とりあえず、今は目の前にあるモニカの作ってくれた料理を食べることに集中することにする。
テーブルの上に並ぶ夕食は、羊肉のシチューと葉物野菜のサラダだ。
ブラウンソースのシチューを口にすると、多くの香味野菜が煮込まれた深みのある味わいが広がる。
風味こそ少し違うが、日本の洋食屋で出てくるようなビーフシチューに劣らないほどの美味しさだった。

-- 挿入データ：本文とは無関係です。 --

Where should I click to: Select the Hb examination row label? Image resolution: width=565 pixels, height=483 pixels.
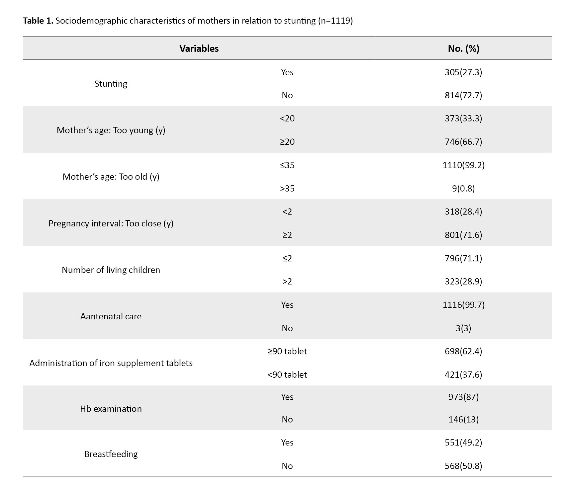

具の羊肉は、昼食のとき食べたすじ肉とは違ってかなり柔らかい。
サラダの野菜も新鮮でみずみずしく、パンも柔らかい白パンだ。
料理に使われている素材が全て、そこそこ値の張るものだということは明らかだ。
「おお、すごく美味しい。それに、昼のときよりも豪勢だね」
「えへへ、分かりました? 今日はホントにいろいろとお世話になったので、お礼の気持ちを込めてできる限り奮発させてもらったんです!」
気づいてもらえてえて嬉しい、とでも言うように天真爛漫な笑みを浮かべるモニカは、アレスと出会った当初のおどおどした雰囲気など全く感じられなかった。
おそらく、今のモニカこそが素の彼女なのだろう。
「それはありがたい。でも、お金は大丈夫なの? あんまり贅沢はできないんでしょ?」
「えっと、ちょっとくらいなら大丈夫……だと思います。明日と明後日は授業のない日なので、冒険者としてのお仕事ができますから」
「ああ、さっき説明してもらった学院の制度の奴か」
「はい、それですね。わたし、なんとかですけど魔法が使えるようになったので、今までよりも報酬のいい依頼を受けられると思います。だから、毎日アレスさんに美味しいものを作ってあげられるだけの余裕も作れるかもしれません。わたし、がんばりますね!」
「……」
無垢な笑顔を見せるモニカに、アレスは苦い表情で押し黙る。
上げ膳据え膳の生活を提供してもらう上、生活費まで稼いでもらうという状況に強い危機感を覚えたからだ。
まるでヒモ男のようではないか。
それも、相手はまだあどけない少女である。
そのことに気がついた瞬間、アレスは自分の食い扶持は自分で稼ごうと決心をした。
アレスにもプライドというものがある。
ロリのヒモ――そんな業の深い存在になどなりたくはないのだ。
「冒険者の仕事か……少し面白そうだな。やっぱり街の外に行ったりするの?」
「そうですね、魔法を使えないとなかなか見つけられない珍しい薬草の採取依頼とかを受けたいと思ってます」
「へえ、それ、ついて行ってもいい?」
「え? 大丈夫ですけど……もしかして手伝ってくれるんですか? でも、冒険者としてのお仕事は学院の授業の一環なので、アレスさんを頼りにするのは悪い気がするんですけど……」
「ああ、気にしなくていいよ。俺は自分のやりたいことを勝手にやるだけのつもりだから、モニカの仕事の手伝いにはならないかもしれないし」
「なにか街の外でやりたいことがあるんですか?」
「そういうことだね。自然の中を散策しながら食材を現地調達して料理する、みたいなことに少し憧れてたんだ」
「あ! それ、なんだかちょっと楽しそうですね!」
ついでに、換金できる薬草などを採取すれば生活費を少しは稼ぐこともできるだろう。
ヒモ生活回避のめどが立ち、アレスは少し安堵した。
実際のところ、資金などアレスが本気で魔法を使えばいくらでも調達できる。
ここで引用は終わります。